Despite our scientific training, when we think about ways to build a more diverse biomedical research workforce, we may base our ideas on sentiments and preconceptions rather than the best evidence. One way to avoid this is to approach the challenge of increasing diversity as a scientific problem.

The first step is to understand the scope of underrepresentation, which is discussed elsewhere in this supplement and in National Science Foundation reports. What's clear in that data is that achieving proportional representation among new PhDs in the sciences would require us to produce about 1,700 additional minority PhDs per year, and even at that rate it would take many years to achieve parity in the workforce.

National Institutes of Health undergraduate training programs at minority-serving institutions provide a total of 800 slots for juniors and seniors and should lead to 400 baccalaureate degrees per year. If every one of these students were to progress on to a science PhD, these programs would contribute significantly to diversity. But not all students given a supported research opportunity go on to a research career, and we can't assume that the NIH trainees who do go on to a PhD represent an increase above a historical baseline. Moreover, tracking individual participants, while valuable in many ways, will not tell us whether the effort increased absolute numbers.

The second step is to build upon the work of others. There is a growing literature on the barriers that minorities and women face on their career paths, and also on how and why specific interventions succeed. But much of the literature is for specialists in various fields of psychology and sociology and needs to be critically reviewed and made more accessible to scientists in other fields who are interested in contributing to change.

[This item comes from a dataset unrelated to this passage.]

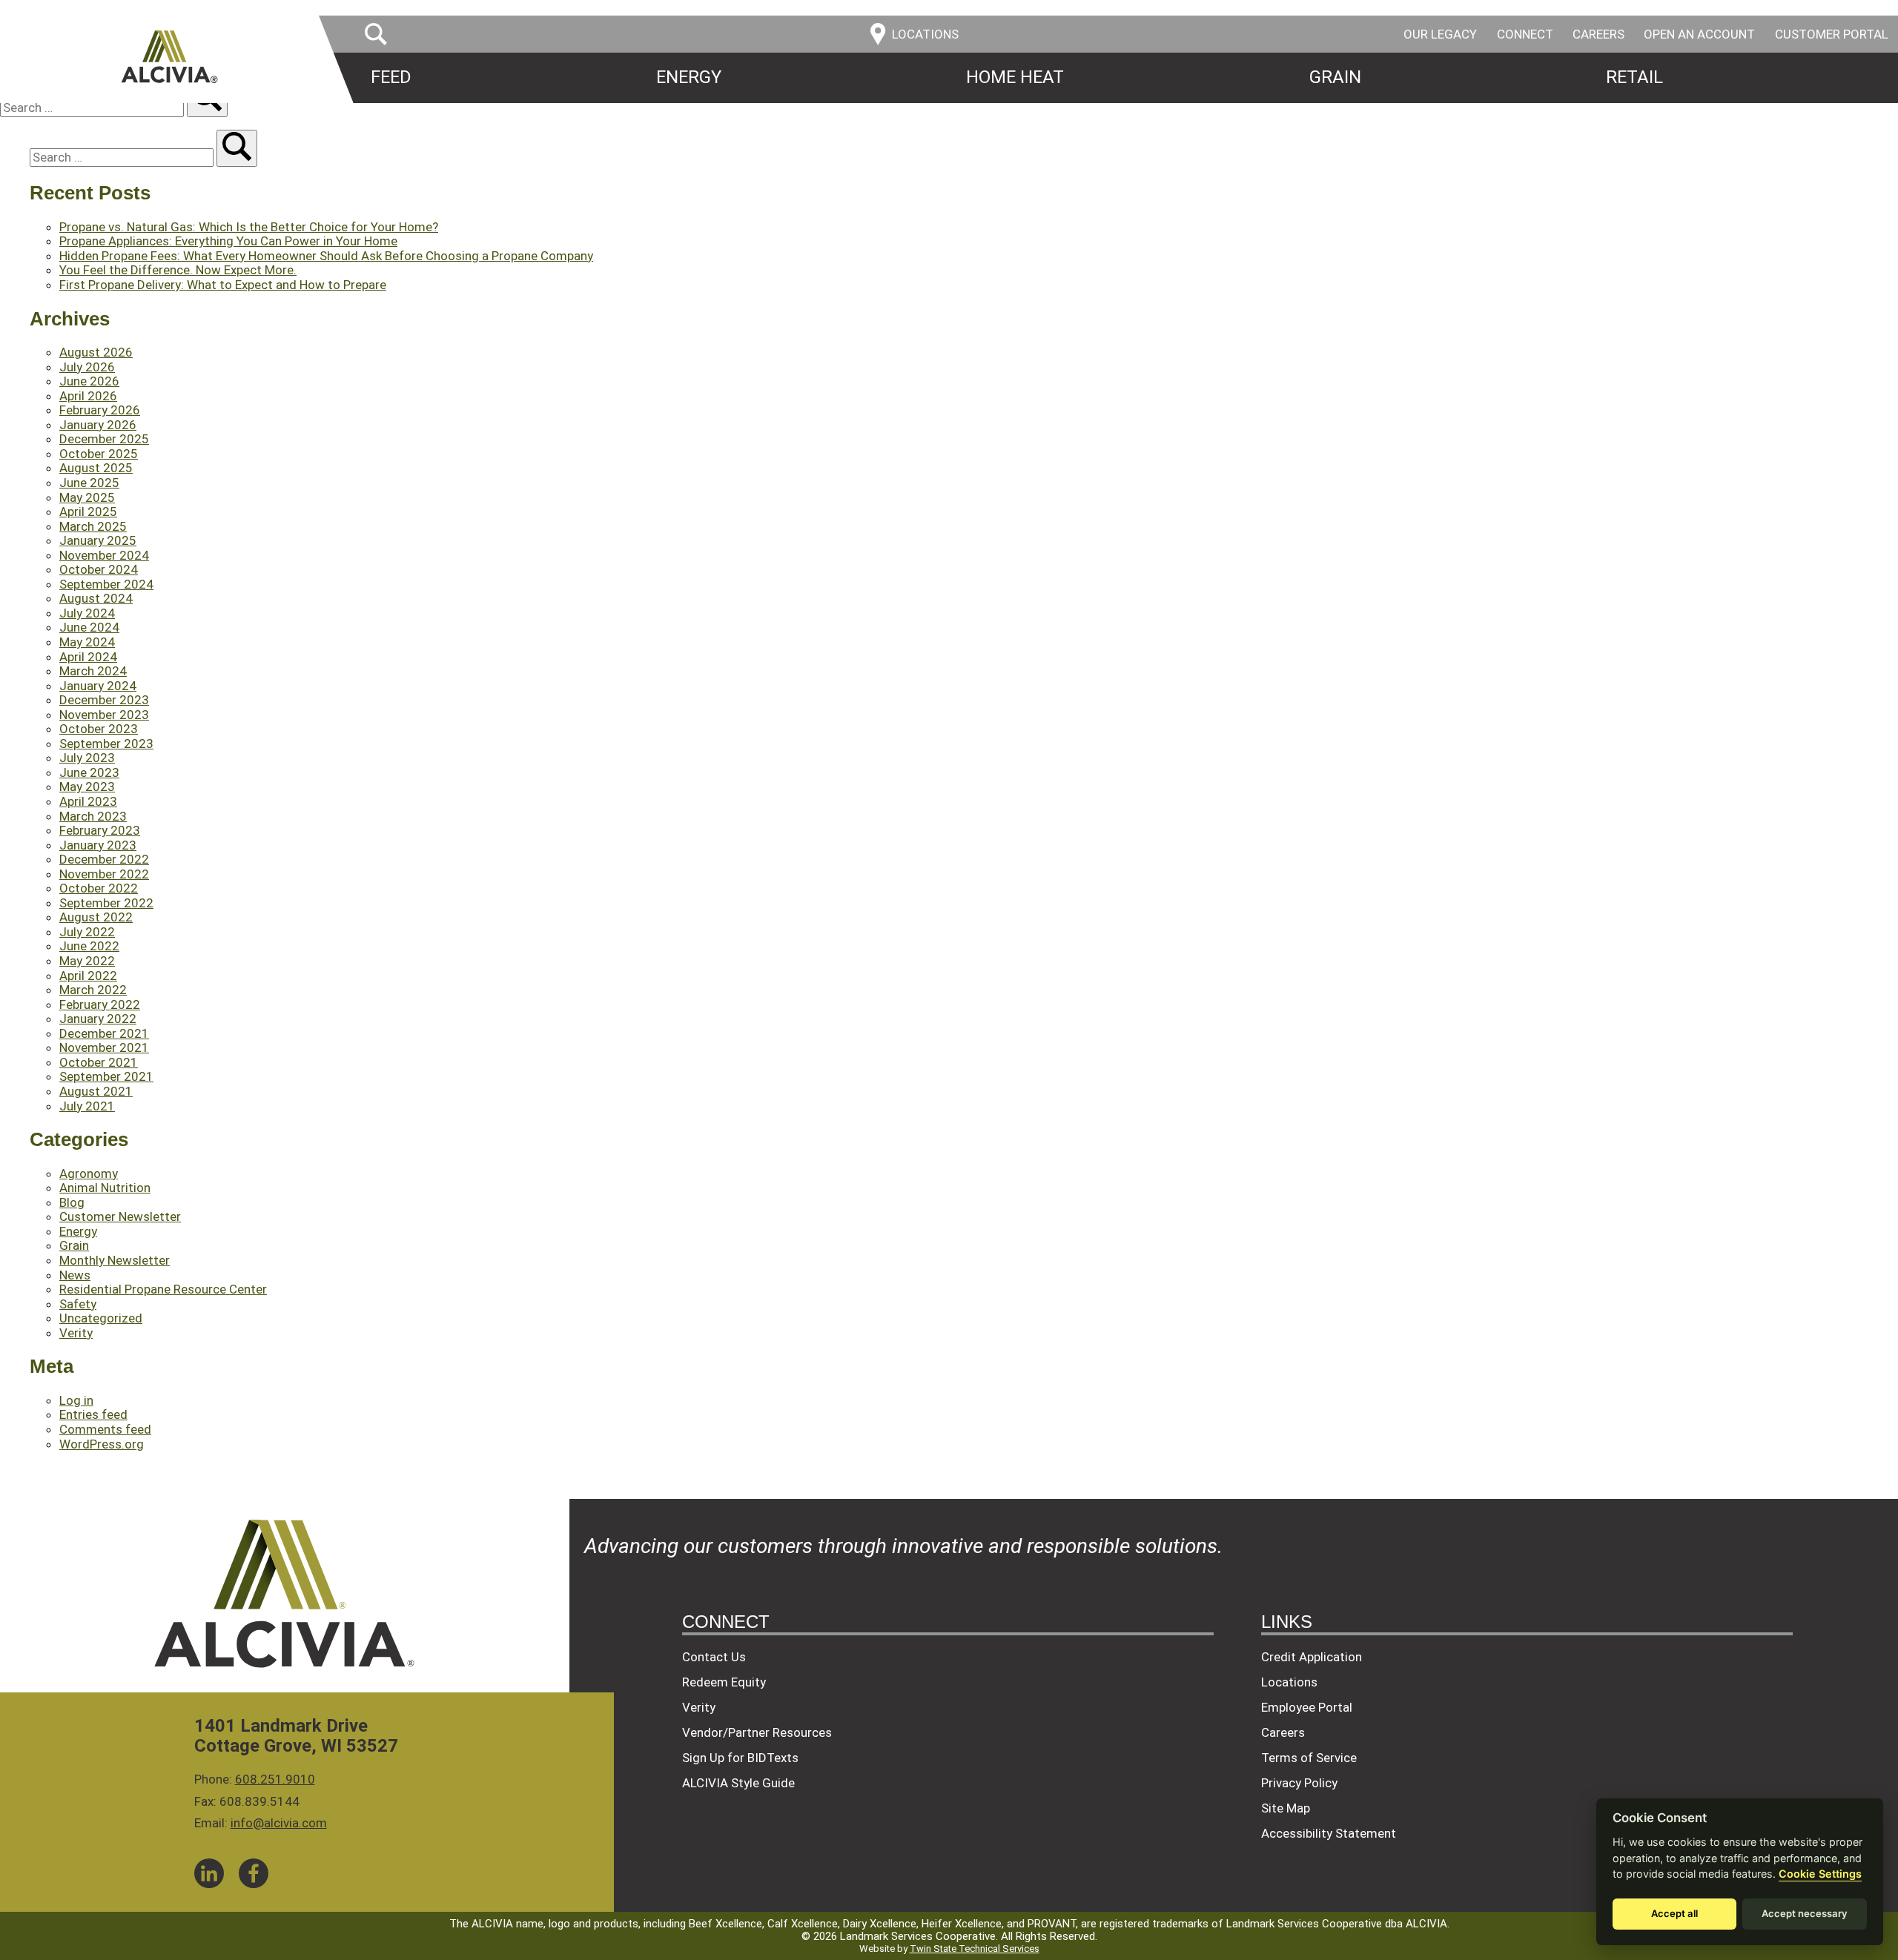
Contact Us (714, 1656)
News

Next, we must identify what each program is intended to achieve. All big problems such as cancer, heart disease, and AIDS must be attacked on multiple fronts by discrete but coordinated efforts. Underrepresentation is a similarly huge, complex problem, and it makes no more sense to expect that a single intervention - improving the research infrastructure at minority-serving institutions, for example - will solve it than it would for a single intervention to solve any of these other complex problems.

Then we need to identify multiple strategies with specific aims and milestones to use in measuring progress. Our planning must include estimating the extent to which we can improve outcomes by expanding the pool of potential minority researchers, as well as identifying and being more successful in retaining those already engaged.

In designing programs, it's important to recognize any assumptions we are making. For example, we assume that a problem is solvable, that talent is not limited to any group, and the skills needed to be a productive researcher are teachable. Also, we assume that exposing students to laboratory research will inspire them to consider research careers and motivate them to improve their overall academic preparation. And we might presuppose that students are ready for this exposure at a specific stage in their education as well as that most labs are willing and able to provide students with mentored experiences. Assumptions could also be made about the level of institutional involvement or the availability of resources.

Ideally, we would determine at the outset whether our assumptions are valid. If we can't be sure, we would need to take these uncertainties into account in designing programs and acknowledge them in discussing outcomes.

Just as we publish our scientific results for others to scrutinize, evaluation and sharing of outcomes must be critical elements of our diversity strategies. Thinking of evaluation in terms of accountability purposes can undermine it as an endeavor for understanding and self-improvement. Evaluation is made more challenging by the difficulty in understanding how the context of a particular program influences its success or failure. And how do we judge the "added value" of an intervention or the relationship between cause and effect? Selection bias and other variables must always be considered.

We also need to understand the efficacy of program components. This kind of assessment goes beyond the bounds of what is commonly considered evaluation, and its complexity presents us with additional challenges. While evaluation focuses on overall results, such as whether students involved in a particular program went on to receive PhD degrees, efficacy studies might attempt to tease apart the causal relationships between specific program elements and desired behavioral changes or skill acquisition.

We already have the tools we need to devise a productive approach to achieving diversity in the biomedical research workforce. The process should look much like our research approach to other big problems. We have ideas, we experiment, we collect and analyze data, and we share the results. We seek a diversity of ideas and we encourage thoughtful engagement. Fresh perspectives and skepticism are of as much value as longstanding involvement with the issue. We expect that our work will generate new insights and lead to significant progress.

The NIH has begun to work along these lines (see sidebar). However, efforts to develop the breadth of talent in this country are too important to be isolated in select offices or targeted programs. Inclusiveness and diversity matter, greatly, and every scientific program administrator, investigator, and grantee institution should be concerned with them.

Clifton A. Poodry directs the Division of Minority Opportunities in Research at the NIH's National Institute of General Medical Sciences.